Radiohead — “Idioteque” (2008)

Encores at festival headlining sets aren’t usually dystopic atonal dance songs, but it’s hard to argue with “Idioteque” in any context, much less in the very park where President-Elect Obama would accept his mantel only a few months later.

Dan Deacon — “Of the Mountains” (2009)

With 2009’s Bromst, Dan Deacon elevated his day-bright party into high art, but he still brought the synchronized crowd dancing from the club to the big field.

Arcade Fire — “Wake Up” (2010)

Sure, Arcade Fire made a major splash five years earlier at Lolla’s first Grant Park edition, but “Wake Up” is a song that was written for main stages and headlining sets.

My Morning Jacket — “One Big Holiday” (2011)

Like Arcade Fire, My Morning Jacket seemed to be writing festival-ready anthems years before they were playing big stages at mega fests. “One Big Holiday” was a warm hootenanny on the club circuit in 2003, but it reaches its crowd-stomping potential here.

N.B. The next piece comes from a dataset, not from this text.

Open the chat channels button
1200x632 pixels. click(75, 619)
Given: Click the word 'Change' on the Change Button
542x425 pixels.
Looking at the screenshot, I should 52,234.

Jack White — “Seven Nation Army” (2012)

After releasing Blunderbuss in 2012, Jack White barnstormed across the country with a pair of bands—one male, one female. For their Lolla headlining gig, he and The Peacocks transformed Grant Park into some combination of a European soccer stadium and a Big Day Out–worthy jumping wall.

Kendrick Lamar — “m.A.A.d city” (2013)

Kendrick had already blown up Bonnaroo with the title cut to his 2012 album, but it seems safe to bet that Lolla 2013 was the first time he’d ever had to restart halfway through to let a dude in a wheelchair safely crowd-surf his way to the front.

Chance the Rapper — “Somewhere in Paradise” (2014)

This may have been the last possible day that you could relegate Chano to a side stage at a festival in Chicago. Sixteen months later, he and Jeremih would bring “Somewhere in Paradise” to SNL.

Paul McCartney — “Hey Jude” (2015)

The ultimate singalong. Not even Kaskade could stop it.